Activity
From the listing below, give again exactly the lines from the line with "Noticias (34, 1903)" to the line with "You are a GUI agent. The screenshot is 1470×1428.", ends included, without any pictures.

Available data
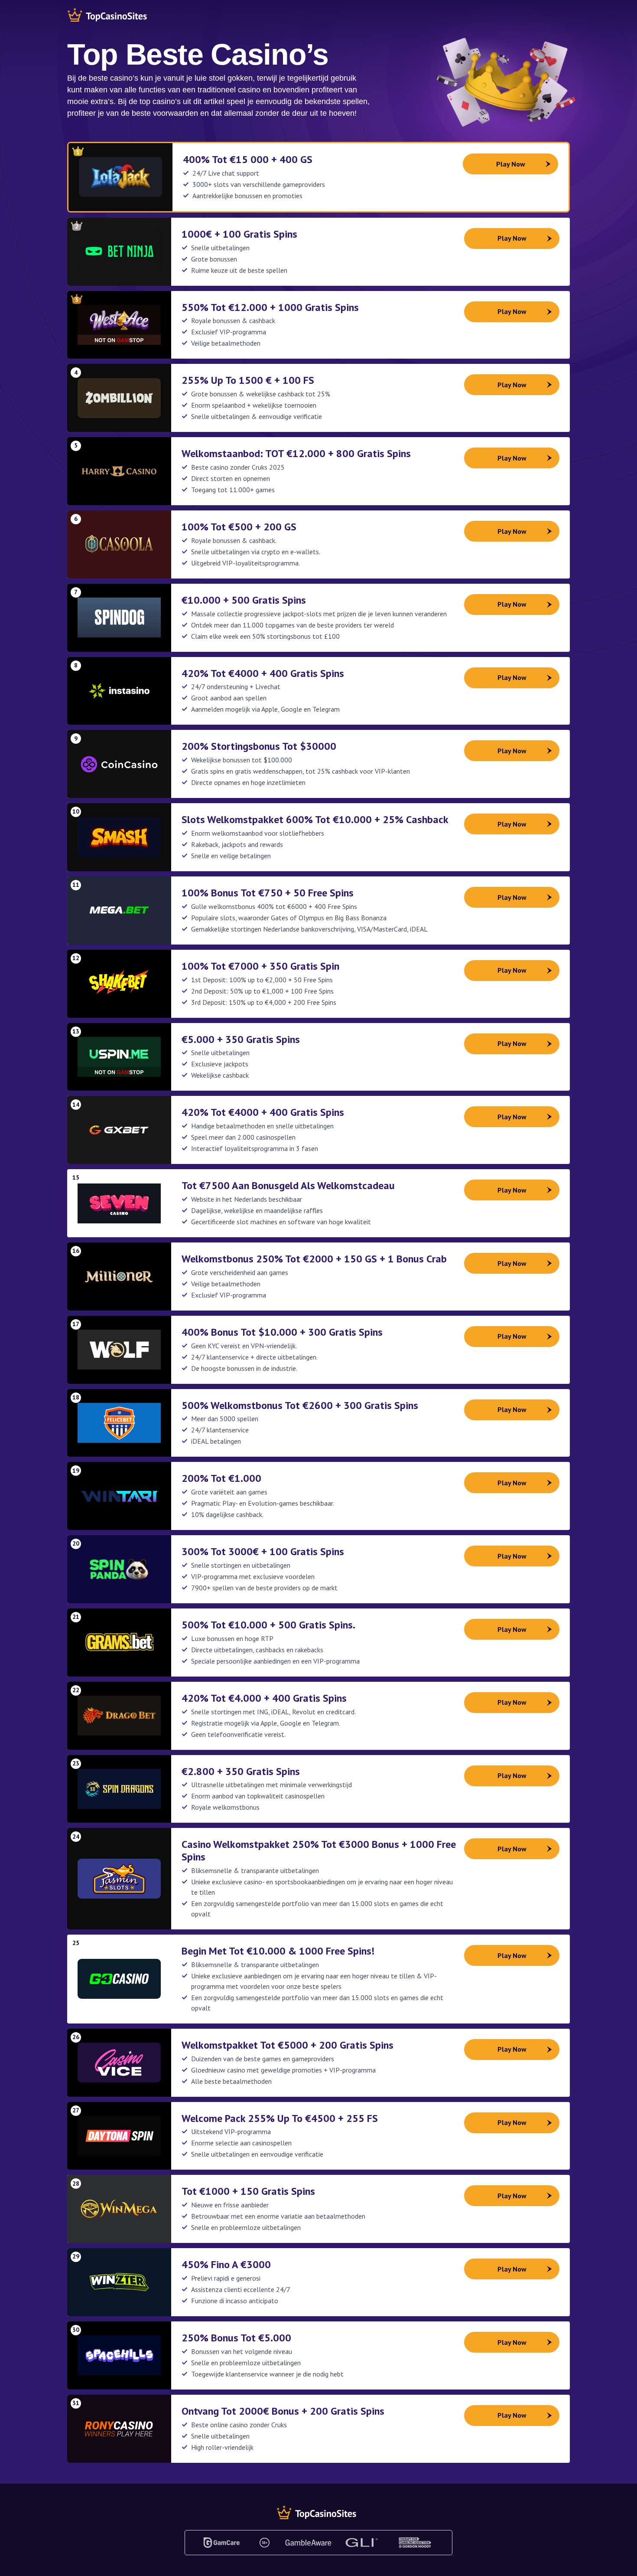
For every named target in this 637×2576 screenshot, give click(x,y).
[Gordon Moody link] (415, 2542)
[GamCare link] (221, 2542)
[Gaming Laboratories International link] (361, 2542)
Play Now (510, 164)
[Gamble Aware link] (308, 2542)
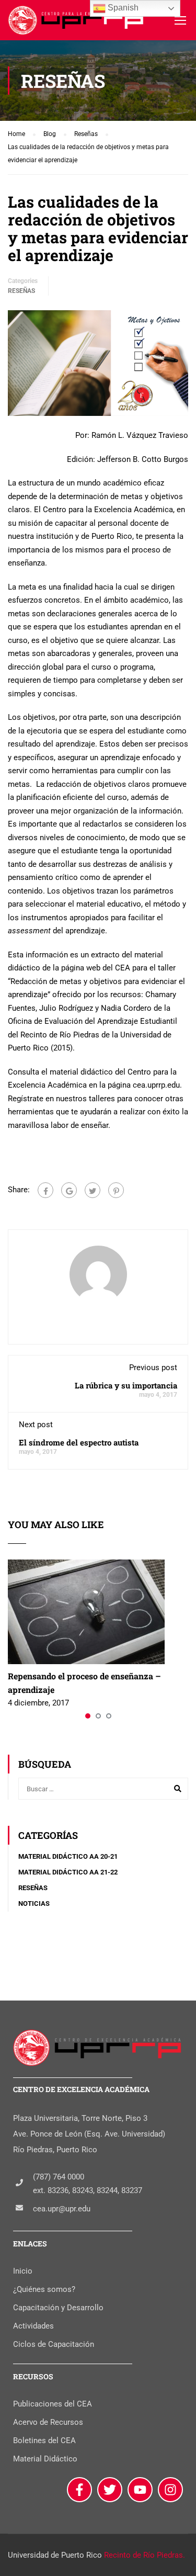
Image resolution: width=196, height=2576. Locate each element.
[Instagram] (170, 2489)
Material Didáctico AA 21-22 (68, 1872)
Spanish (122, 7)
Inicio (22, 2271)
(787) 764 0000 (58, 2177)
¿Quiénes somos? (44, 2289)
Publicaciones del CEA (52, 2404)
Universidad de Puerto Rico (55, 2555)
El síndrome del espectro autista (79, 1442)
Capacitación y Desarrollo (58, 2307)
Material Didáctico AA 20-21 (68, 1856)
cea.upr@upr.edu (61, 2208)
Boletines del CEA (44, 2440)
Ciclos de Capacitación (53, 2344)
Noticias (34, 1903)
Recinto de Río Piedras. (144, 2555)
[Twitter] (92, 1190)
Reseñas (21, 291)
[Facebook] (45, 1190)
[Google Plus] (69, 1190)
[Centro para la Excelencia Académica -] (76, 22)
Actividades (33, 2326)
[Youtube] (140, 2489)
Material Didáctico (45, 2459)
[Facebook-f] (79, 2489)
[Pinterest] (116, 1190)
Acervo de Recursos (48, 2422)
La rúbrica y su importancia (126, 1385)
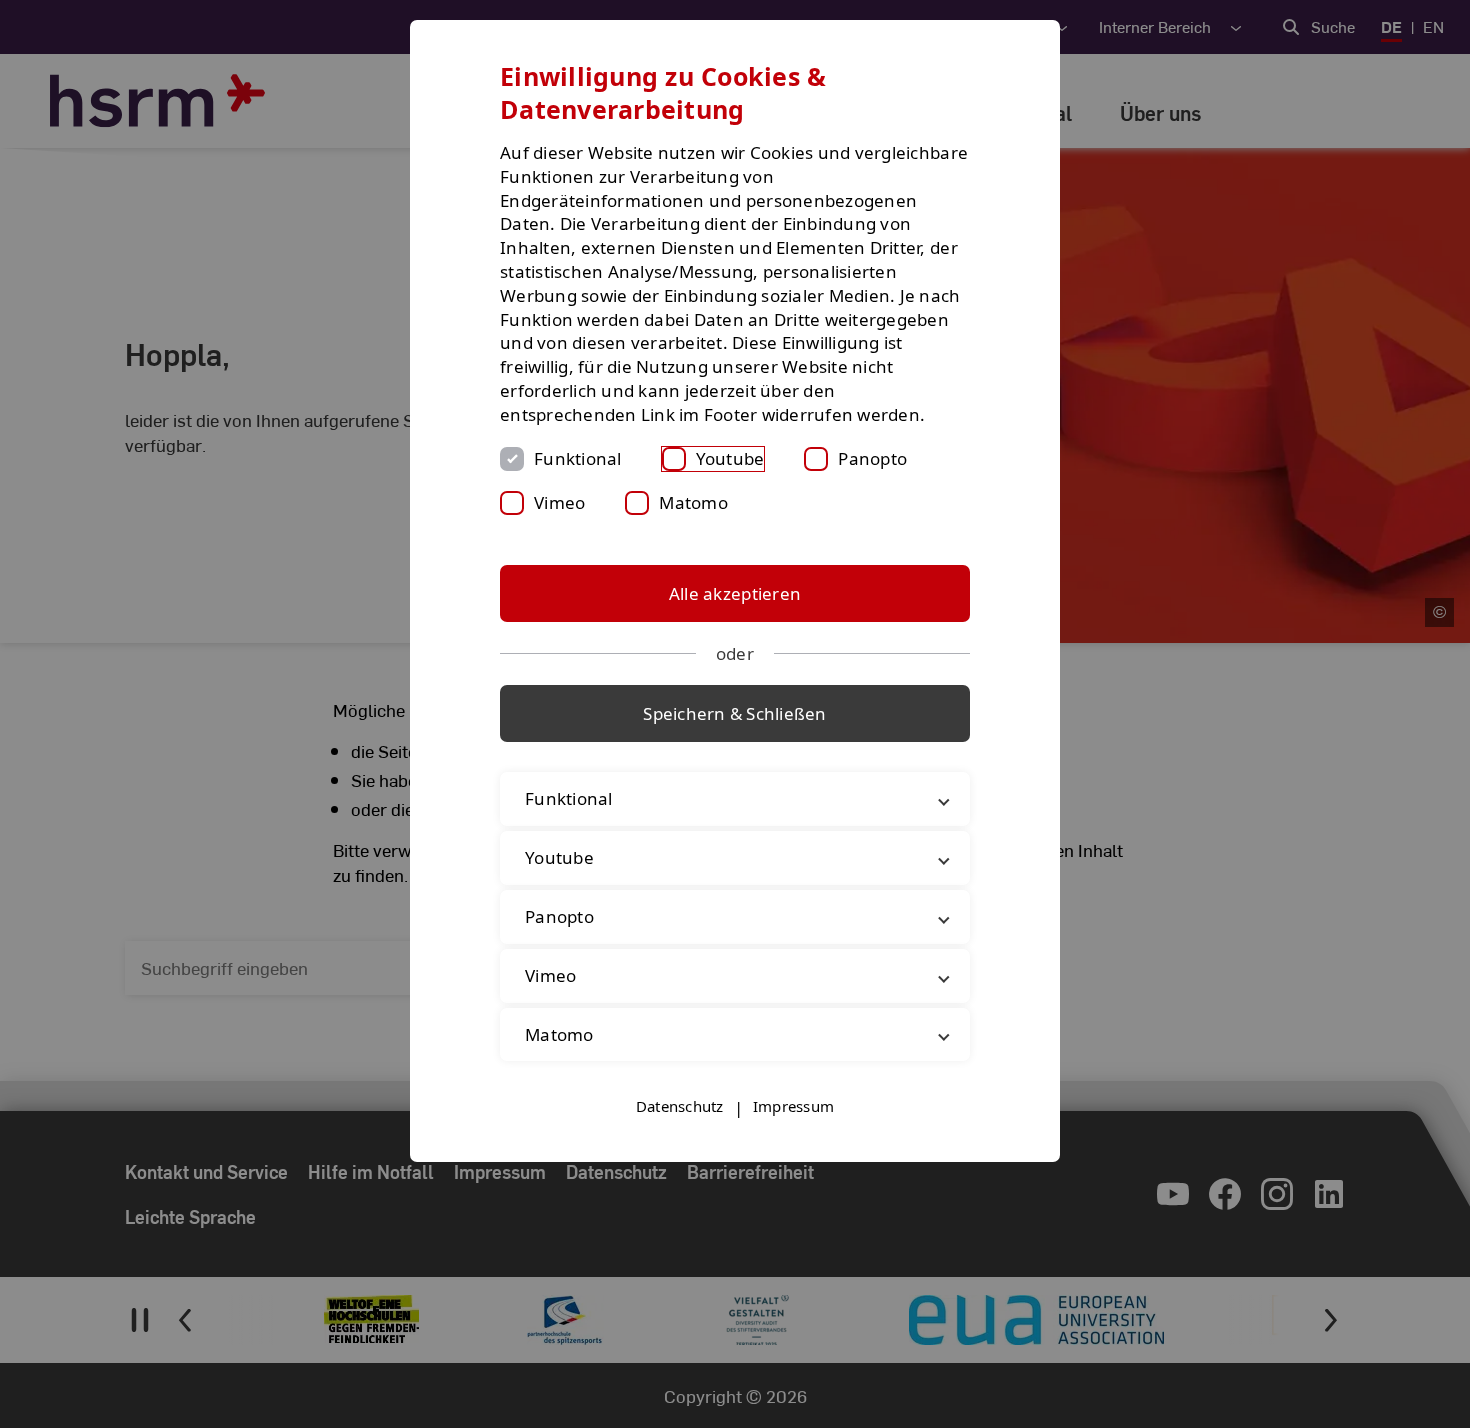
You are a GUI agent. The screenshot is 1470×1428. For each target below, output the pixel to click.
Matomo (693, 502)
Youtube (730, 458)
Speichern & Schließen (734, 713)
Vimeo (559, 502)
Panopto (872, 458)
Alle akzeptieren (735, 593)
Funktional (578, 458)
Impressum (793, 1106)
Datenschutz (680, 1106)
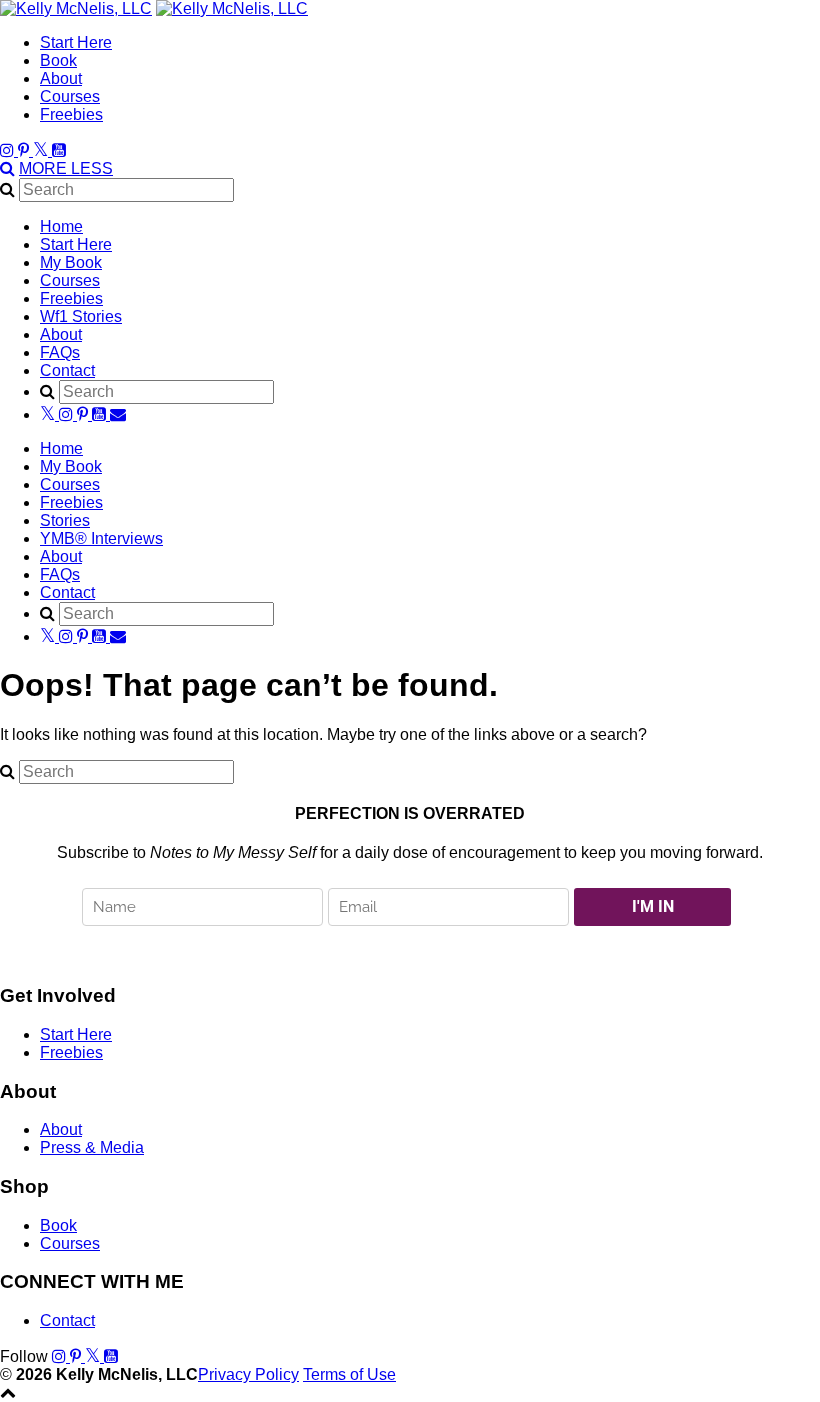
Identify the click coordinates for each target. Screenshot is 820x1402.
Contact (67, 370)
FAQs (60, 352)
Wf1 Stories (81, 316)
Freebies (71, 114)
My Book (71, 262)
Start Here (76, 42)
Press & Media (92, 1147)
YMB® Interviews (101, 538)
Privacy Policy (248, 1374)
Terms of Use (349, 1374)
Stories (65, 520)
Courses (70, 96)
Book (58, 60)
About (61, 78)
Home (61, 226)
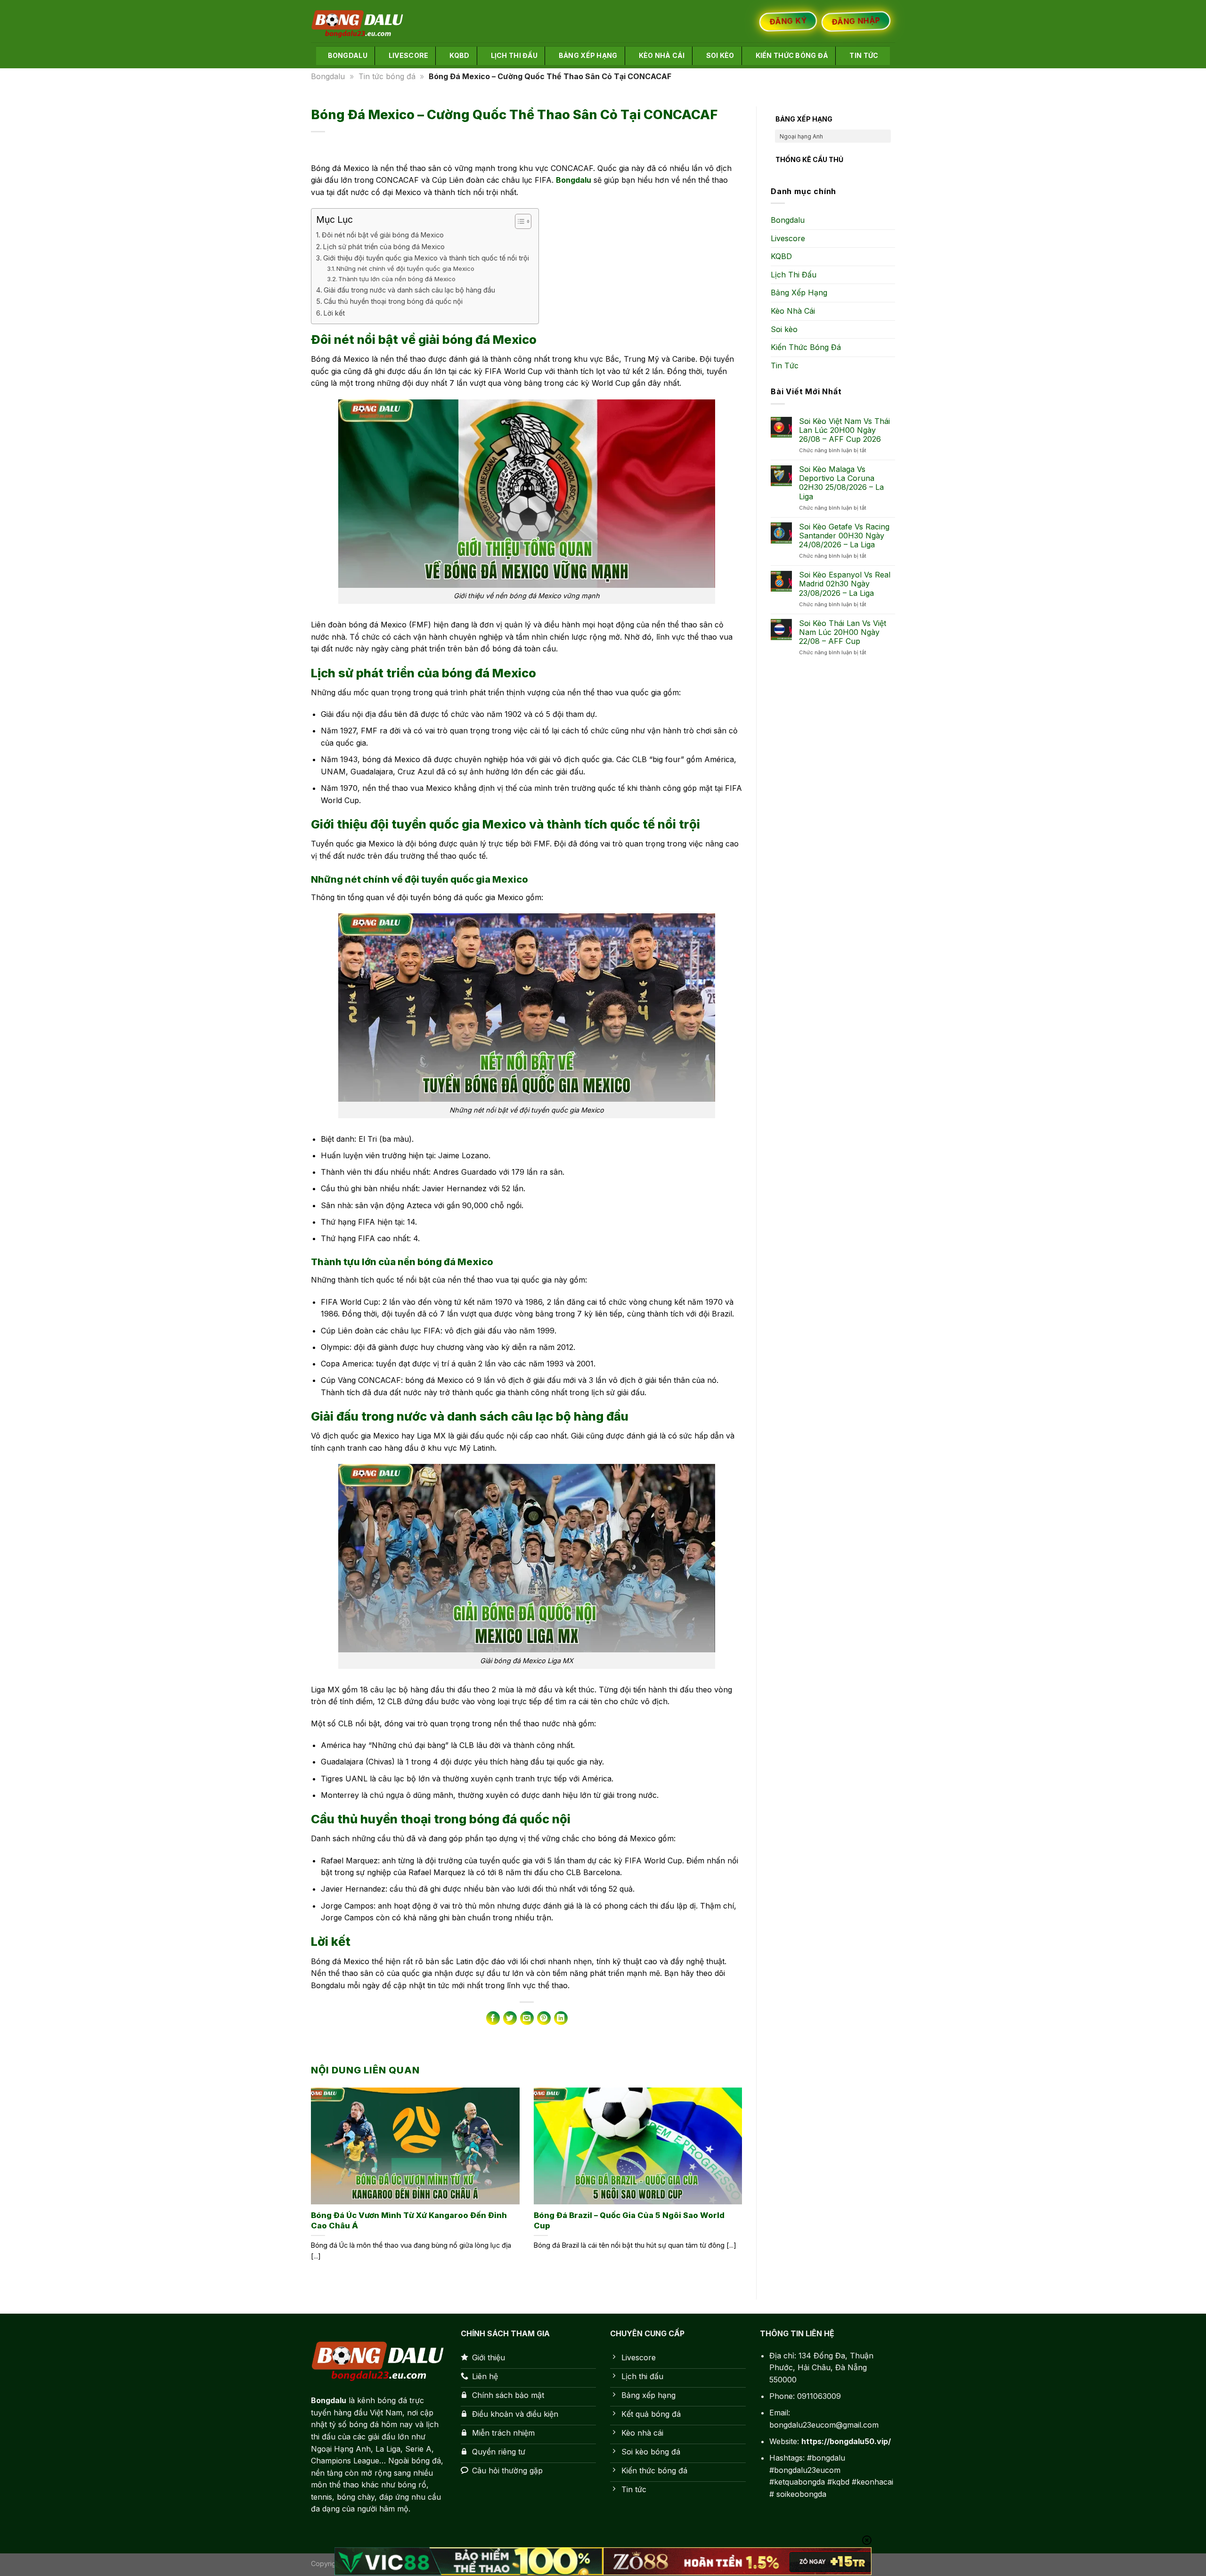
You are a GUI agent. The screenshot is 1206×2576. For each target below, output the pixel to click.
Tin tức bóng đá (387, 76)
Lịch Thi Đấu (514, 55)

Response
Noticias (34, 1903)
Recinto de Río Piedras. (144, 2555)
[Twitter] (92, 1190)
Reseñas (21, 291)
[Facebook] (45, 1190)
[Google Plus] (69, 1190)
[Centro para la Excelencia Académica -] (76, 22)
Actividades (33, 2326)
[Youtube] (140, 2489)
Material Didáctico (45, 2459)
[Facebook-f] (79, 2489)
[Pinterest] (116, 1190)
Acervo de Recursos (48, 2422)
La rúbrica y su importancia (126, 1385)
You are a GUI agent. The screenshot is 1470×1428. For each target below, output the pixel to click.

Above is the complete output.